CHAPITRE XIX

Ce matin-là, quand Lucas arriva, Greave avait les pieds sur le bureau et parlait au téléphone. Anderson vint le trouver :

– Un type de la criminelle à Madison a interrogé une personne du nom d’Abby Weed. Il a dit qu’elle avait confirmé avoir rencontré Joe Hillerod dans une librairie. Elle ne se souvient pas de la date précise où ça s’est passé, mais elle se souvient de la discussion qu’ils ont eue, et ça collait avec ce qu’il avait dit. Elle a déclaré qu’elle avait passé la nuit avec lui, et elle n’était pas contente qu’on la questionne là-dessus.

– Bon Dieu ! fit Lucas, sans y mettre beaucoup de chaleur.

Hillerod n’avait pas l’air d’être le coupable, et il n’attendait rien de plus de cette piste.

– Est-ce que vous avez vu Meagan Connell ?

Anderson secoua la tête, mais Greave, toujours au téléphone, leva un doigt, dit encore quelques mots, puis couvrit le microphone de sa paume.

– Elle a appelé, elle a dit qu’elle était malade. Elle viendra plus tard.

Il retourna à sa conversation téléphonique.

Malade. Connell avait l’air très abattue, quand Lucas l’avait quittée la nuit précédente. Il n’avait pas voulu la laisser comme ça – il lui avait proposé de rentrer avec lui, et de passer la nuit dans la chambre d’amis, mais elle avait prétendu que ça allait.

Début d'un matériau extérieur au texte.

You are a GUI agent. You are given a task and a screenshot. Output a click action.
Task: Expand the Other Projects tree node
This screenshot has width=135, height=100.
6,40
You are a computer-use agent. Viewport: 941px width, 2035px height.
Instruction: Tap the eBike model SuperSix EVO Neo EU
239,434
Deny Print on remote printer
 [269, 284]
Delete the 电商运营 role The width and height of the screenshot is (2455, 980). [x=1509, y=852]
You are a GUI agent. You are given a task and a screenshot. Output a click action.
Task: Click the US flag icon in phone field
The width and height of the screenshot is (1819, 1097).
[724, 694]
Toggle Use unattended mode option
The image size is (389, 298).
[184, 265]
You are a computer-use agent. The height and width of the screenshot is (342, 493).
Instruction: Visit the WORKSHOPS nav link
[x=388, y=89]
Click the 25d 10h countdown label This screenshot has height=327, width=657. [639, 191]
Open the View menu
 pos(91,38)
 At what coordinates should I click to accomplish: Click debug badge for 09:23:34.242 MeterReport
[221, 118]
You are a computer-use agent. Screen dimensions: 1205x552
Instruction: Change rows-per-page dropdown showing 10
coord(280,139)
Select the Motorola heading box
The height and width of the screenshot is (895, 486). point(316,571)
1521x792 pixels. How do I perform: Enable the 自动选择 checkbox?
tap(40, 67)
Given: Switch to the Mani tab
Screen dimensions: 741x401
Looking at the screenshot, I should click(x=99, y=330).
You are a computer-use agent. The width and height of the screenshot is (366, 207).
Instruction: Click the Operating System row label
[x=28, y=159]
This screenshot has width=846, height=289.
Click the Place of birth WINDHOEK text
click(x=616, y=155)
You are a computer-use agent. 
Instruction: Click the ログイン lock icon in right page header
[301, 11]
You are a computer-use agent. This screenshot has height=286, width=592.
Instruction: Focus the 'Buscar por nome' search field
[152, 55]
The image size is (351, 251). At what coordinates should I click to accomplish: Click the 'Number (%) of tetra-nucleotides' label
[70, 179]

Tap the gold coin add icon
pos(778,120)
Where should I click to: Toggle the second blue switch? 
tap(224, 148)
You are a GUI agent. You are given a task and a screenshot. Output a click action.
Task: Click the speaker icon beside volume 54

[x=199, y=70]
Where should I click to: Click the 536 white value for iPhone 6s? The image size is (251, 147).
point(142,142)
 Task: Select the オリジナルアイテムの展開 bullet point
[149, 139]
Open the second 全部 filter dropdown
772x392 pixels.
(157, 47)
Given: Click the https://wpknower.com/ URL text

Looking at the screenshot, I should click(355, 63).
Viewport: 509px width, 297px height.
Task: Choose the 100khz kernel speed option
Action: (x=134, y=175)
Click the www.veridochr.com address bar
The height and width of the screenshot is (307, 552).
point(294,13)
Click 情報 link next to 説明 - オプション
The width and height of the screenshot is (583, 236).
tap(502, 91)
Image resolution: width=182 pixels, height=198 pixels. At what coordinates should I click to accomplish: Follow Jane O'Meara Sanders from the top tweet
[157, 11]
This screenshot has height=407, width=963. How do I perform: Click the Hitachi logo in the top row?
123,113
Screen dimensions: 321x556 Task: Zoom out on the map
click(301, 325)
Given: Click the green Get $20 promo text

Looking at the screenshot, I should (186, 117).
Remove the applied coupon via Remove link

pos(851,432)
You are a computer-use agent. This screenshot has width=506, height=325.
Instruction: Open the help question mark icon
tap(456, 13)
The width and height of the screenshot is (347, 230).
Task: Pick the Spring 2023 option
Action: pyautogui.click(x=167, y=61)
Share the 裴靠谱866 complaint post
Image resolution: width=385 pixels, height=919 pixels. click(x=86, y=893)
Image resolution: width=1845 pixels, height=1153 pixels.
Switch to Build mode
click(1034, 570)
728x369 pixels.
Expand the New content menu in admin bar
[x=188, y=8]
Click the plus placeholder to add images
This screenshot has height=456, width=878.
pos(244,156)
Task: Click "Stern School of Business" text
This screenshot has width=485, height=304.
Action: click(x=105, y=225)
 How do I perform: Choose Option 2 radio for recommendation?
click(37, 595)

– Je n’aurais pas dû vous parler des questions posées par Beneteau à votre sujet, avait déclaré Lucas.

Elle lui avait pris le bras.

– Lucas, vous avez eu raison de m’en parler. C’est une des choses les plus agréables qui me soient arrivées depuis un an.

Mais ses yeux étaient ineffablement tristes, et il avait tourné la tête pour éviter son regard.

 

 

Greave raccrocha et soupira.

– Vous en êtes où, sur les délinquants sexuels ? demanda Lucas.

– Ça n’a pas beaucoup avancé. (Il détourna les yeux.) À dire vrai, j’ai à peine commencé. Je pensais avoir un élément nouveau dans mon enquête sur le meurtre de la vieille dame.

– Nom de Dieu, Bob, oubliez ça ! le rabroua Lucas sans ménagement. On a besoin de ces informations, et il nous faut le plus de monde possible pour faire avancer cette enquête.

Greave se leva, s’ébroua comme un jeune chien. Il était un peu plus petit que Lucas, avait les traits un peu plus fins.

– Lucas, je n’arrive pas à oublier cette histoire. J’essaie, mais je n’y arrive pas. Je vous le jure, je mangeais une glace hier soir, et je me suis mis à me demander s’ils n’avaient pas empoisonné sa glace à elle.

Lucas se contenta de le regarder, et Greave secoua la tête au bout d’une minute environ.

– Ils ne l’ont pas fait, bien sûr.

Et ils dirent simultanément :

– Pas de preuve toxicologique.

 

 

Jan Reed trouva Lucas dans son bureau. Elle a de très beaux yeux, pensa-t-il. Des yeux d’Italienne. Dans lesquels on pouvait plonger sans problème. Il eut une mini-vision d’elle très masculine : Reed sur un lit, l’oreiller sous les épaules, la tête en arrière, à une demi-seconde de l’orgasme. Elle ouvrait les yeux au dernier moment, les levait vers lui, la chose la plus sexy de l’univers, à cet instant précis…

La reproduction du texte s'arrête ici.